(Extracted data entries)
+-------+

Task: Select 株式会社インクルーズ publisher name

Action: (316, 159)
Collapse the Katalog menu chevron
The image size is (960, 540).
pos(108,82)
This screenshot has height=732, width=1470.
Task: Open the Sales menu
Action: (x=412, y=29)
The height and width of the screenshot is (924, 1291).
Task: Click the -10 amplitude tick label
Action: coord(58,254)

+-------+

STATED PROBLEM> Select every line of the records that contains the string "Task", matching case exactly, and copy those lines.

OUTPUT FOR THIS EXERCISE>
Task: Select 株式会社インクルーズ publisher name
Task: Open the Sales menu
Task: Click the -10 amplitude tick label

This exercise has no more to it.